Fizzles, Friday, 18 January 2019 19:00 (seven years ago)

TEHRESA DO IT U COWARD
https://medium.com/@Bickerrecord/why-a-feb-28th-election-might-happen-20bcd62349f4

||||||||, Friday, 18 January 2019 19:00 (seven years ago)

That’s a pretty convincing read

stet, Friday, 18 January 2019 20:05 (seven years ago)

Seems legit to me, but I worry that no-deal headbangers will kill us all nonetheless.

This happened in Scotland:

The SNP MP was eventually escorted from a library by policehttps://t.co/nLXaayd3Rp

— The National (@ScotNational) January 18, 2019

gyac, Friday, 18 January 2019 20:11 (seven years ago)

A lot there hangs on the idea that article 50 can be revoked with a view to retriggering in the foreseeable future. I think that's far from uncontroversial.

Alba, Friday, 18 January 2019 20:18 (seven years ago)

I'm not convinced that can happen, in fact I think it's been explicitly ruled out.

Matt DC, Friday, 18 January 2019 20:23 (seven years ago)

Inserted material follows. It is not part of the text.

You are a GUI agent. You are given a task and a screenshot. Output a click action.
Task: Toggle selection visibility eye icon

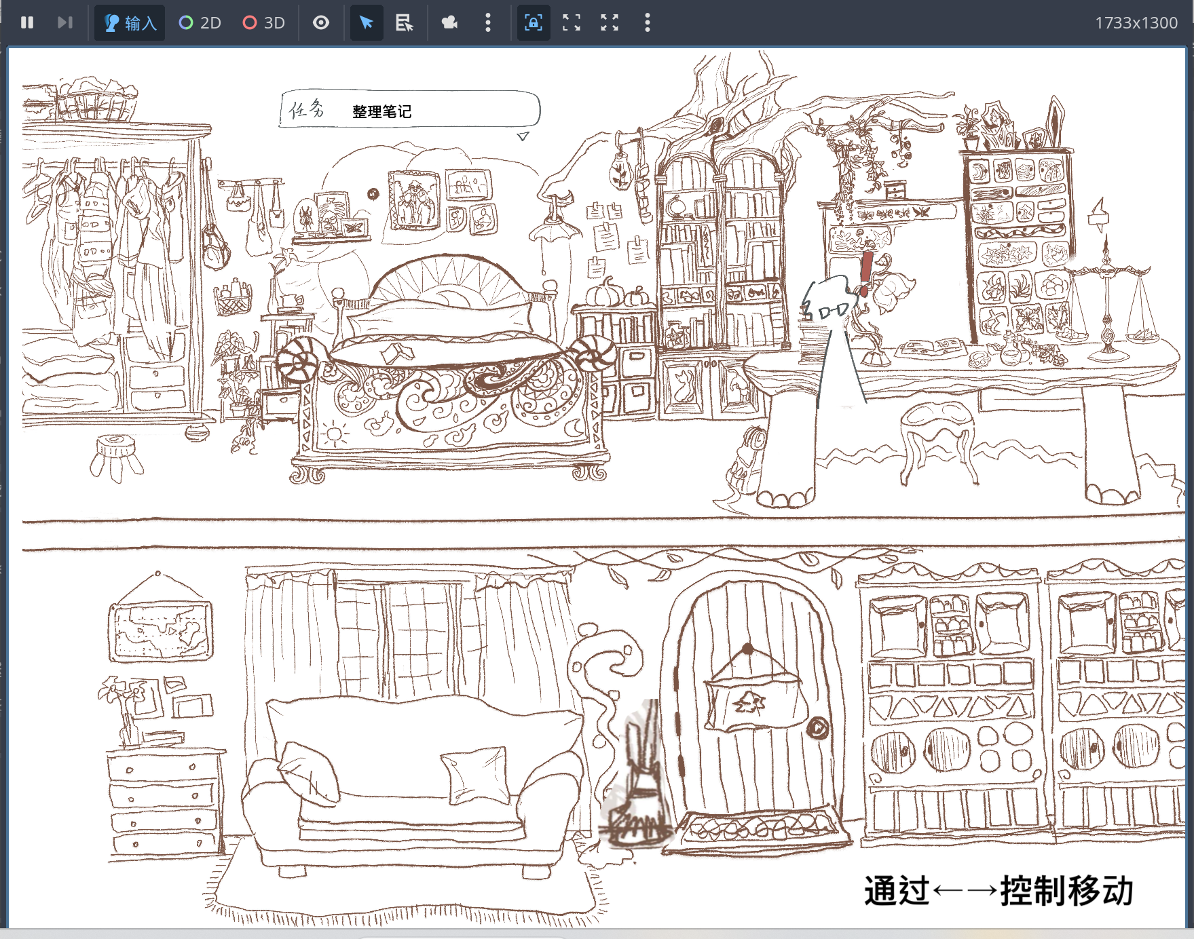321,23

By which I mean the ECJ ruling is that the UK can revoke Article 50 if it wants to stay in the EU, not to buy itself more time to leave at a later date.

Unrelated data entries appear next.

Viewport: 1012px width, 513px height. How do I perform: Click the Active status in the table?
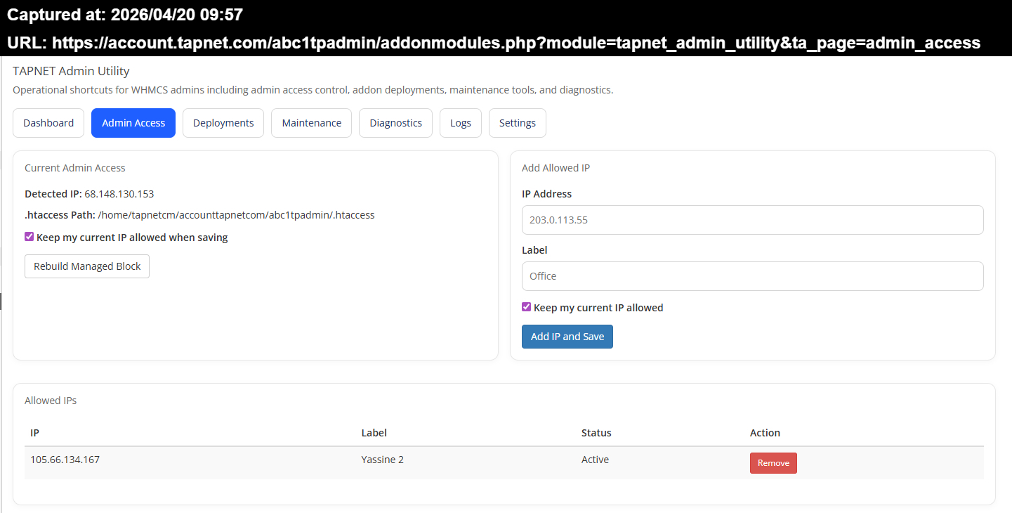pos(595,460)
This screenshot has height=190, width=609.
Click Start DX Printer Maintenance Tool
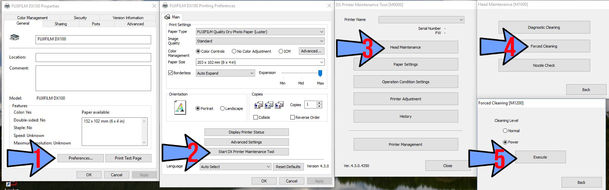[247, 151]
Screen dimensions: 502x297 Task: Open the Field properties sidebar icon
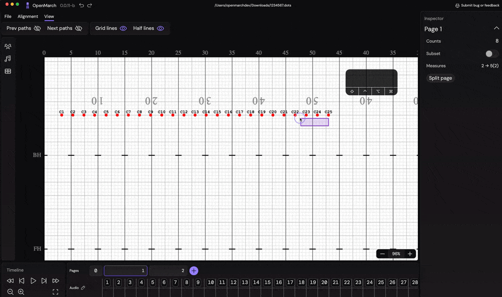[x=8, y=71]
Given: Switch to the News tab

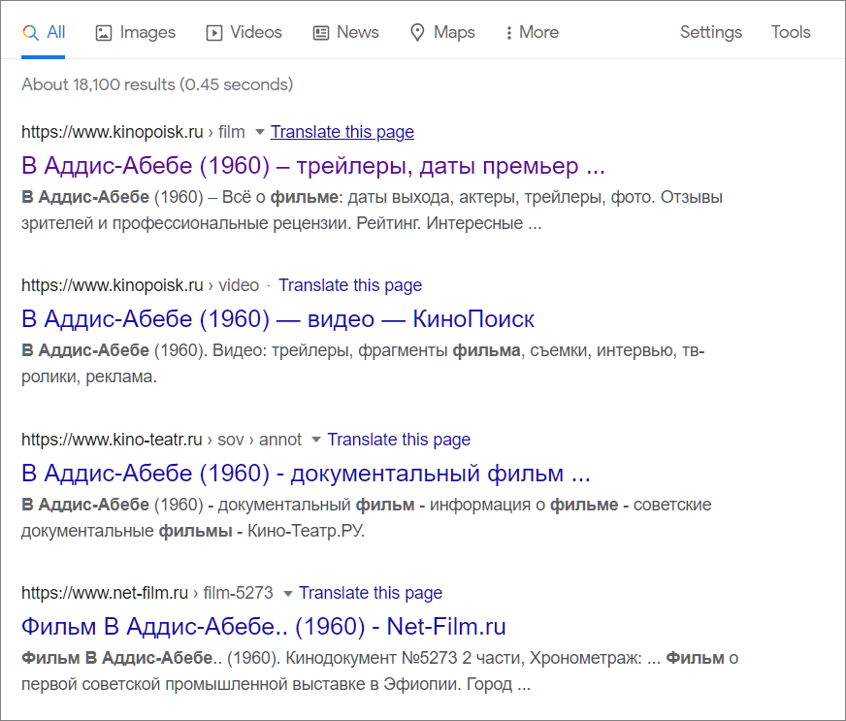Looking at the screenshot, I should [x=345, y=32].
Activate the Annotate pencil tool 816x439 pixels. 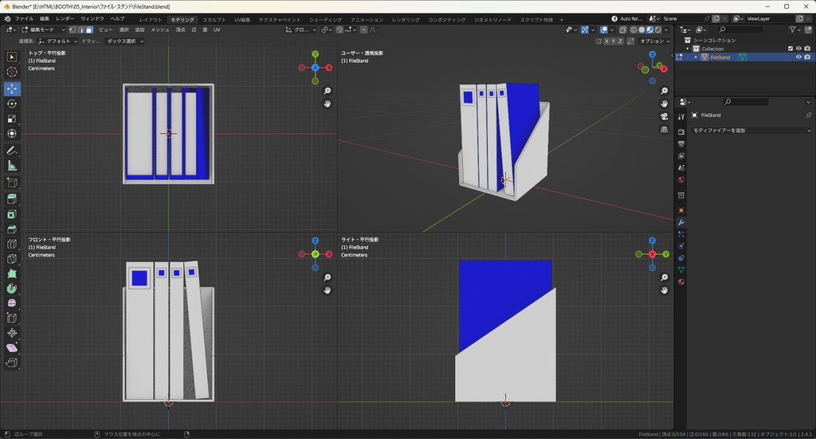12,151
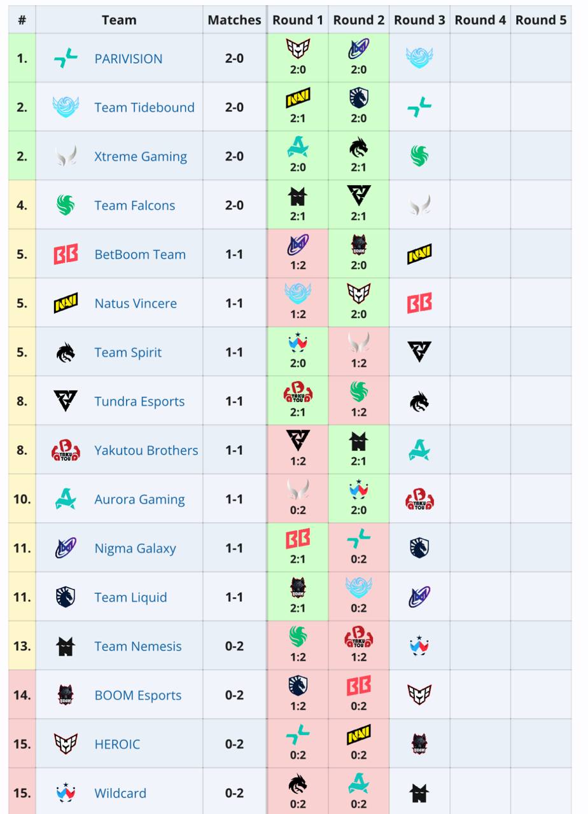Click the HEROIC logo in PARIVISION's Round 1 cell
Image resolution: width=588 pixels, height=814 pixels.
(x=298, y=48)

Matt DC, Friday, 18 January 2019 20:46 (seven years ago)

his earlier post (linked through from the one above) adds some additional colour https://medium.com/@Bickerrecord/hope-for-revoke-4f3f7548c746

Some caution is needed here, as paras 148–156 of the ECJ verdict on the Wightman et al. case, which confirmed that the UK can revoke unilaterally, also made clear that “A further limit on the exercise of the right of unilateral revocation arises from the principles of good faith and sincere cooperation”, but as a lay reader I cannot see that a proper Revoke & Deliberate process would fall into the category of ‘bad faith’, even if it were to keep option open for later reinstatement of the Article 50 process on new reasoning.

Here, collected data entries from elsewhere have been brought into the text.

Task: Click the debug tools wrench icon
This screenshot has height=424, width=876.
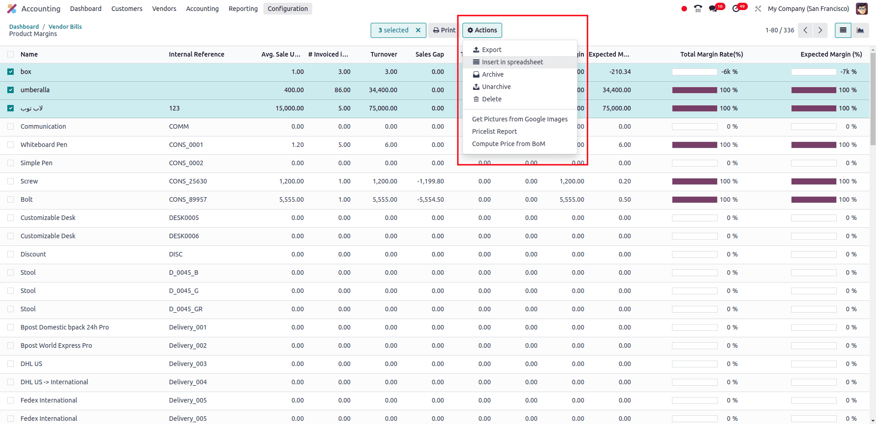Action: (758, 9)

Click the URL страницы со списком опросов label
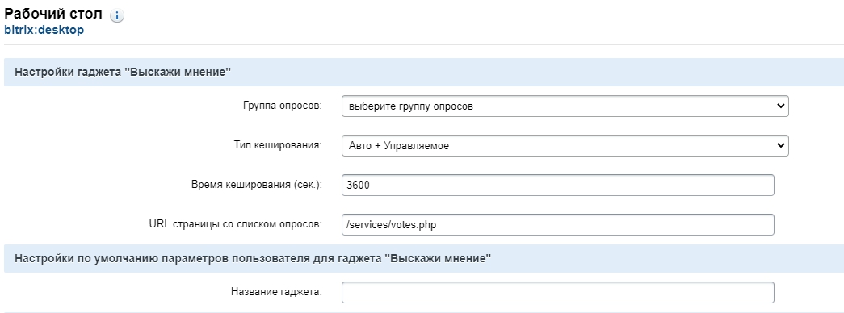tap(235, 224)
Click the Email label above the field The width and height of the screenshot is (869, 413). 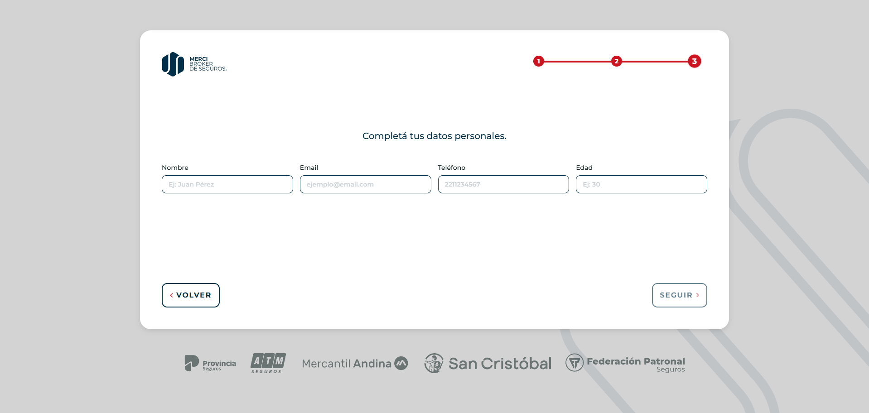point(309,168)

||||||||, Friday, 18 January 2019 20:58 (seven years ago)

It probably works better if you can only revoke once: it then has the same mind-focusing effect on Brexiters that the no-deal does, without being insane and lethal.

stet, Friday, 18 January 2019 21:01 (seven years ago)

Yes but if it amounts to an automatic IN CASE OF EMERGENCY STOP BREXIT button will enough MPs be persuaded to vote for the amendment in the first place? Seems unlikely.

Matt DC, Friday, 18 January 2019 21:18 (seven years ago)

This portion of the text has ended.